“Monet and London, Views of the Thames”

Exhibition review by Peter Clossick PPLG

The Houses of Parliament 1904

Another stupendous exhibition in town is “Monet and London, Views of the Thames” at the Courtauld Gallery from 27 September to 19 January 2025. Claude Monet (1840 – 1926) represented up-to-the-minute expressions of modern times exemplified through his use of colour, and these paintings with the colour of water, objects and buildings through the fog. My immediate impression of walking into the two small rooms of the exhibition is one of the effects of haze and obscuration, with line, shape, and colour capturing the moment.

Waterloo Bridge, Veiled Sun 1903

Monet first visited London in 1870 to avoid being called up to fight when the Prussians invaded France. He was impressed by Constable’s and Turner’s paintings, mainly how they depicted the skies. He followed with three more sojourns in London in 1899, 1900, and 1901, where he painted from the 6th floor with a balcony at the Savoy Hotel. The hotel had promoted this view of the Thames River. He also managed to arrange and paint views of the river from St Thomas’s Hospital.

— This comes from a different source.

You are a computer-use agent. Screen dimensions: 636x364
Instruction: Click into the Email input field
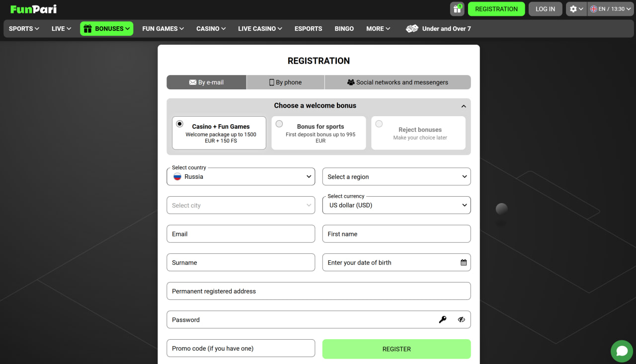coord(241,234)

Waterloo Bridge, Sunlight Effect 1903

In 1900, London was the largest city in the world, and coal pollution was undesirable but rife. I remember my mother (born 1912) saying they had to walk in line in the pavement gutters to and from work, unable to see due to the heavy fog. Monet used this effect, giving a sense of faded splendour, shifting light and fugitive motifs, reflections on water with dissolving shapes, and a soft and romantic rhythm in the clouds. He dealt with three main series, Waterloo Bridge, Charing Cross Bridge and the Houses of Parliament, with Big Ben increasing in height to cathedral-like proportions, giving off a religious quality and taking rapid on-the-spot notations with paint and pastel, which were then finished in the studio from memory and imagination to enhance the fleeting effects of the appearances of nature, capturing visual and emotional truth. Loose impasto painting effects from the general to the particular with no hard edges, no black, but alizarine, yellows, viridian Greens, cobalt Blues, warm greys, whites and violets creating an amalgamation of atmosphere. To translate a sensation and realise a mood with an infinity of colour contrast to reconstitute light oscillating between invention, exaggeration and imagination toward concrete beauty with astounding technical skill.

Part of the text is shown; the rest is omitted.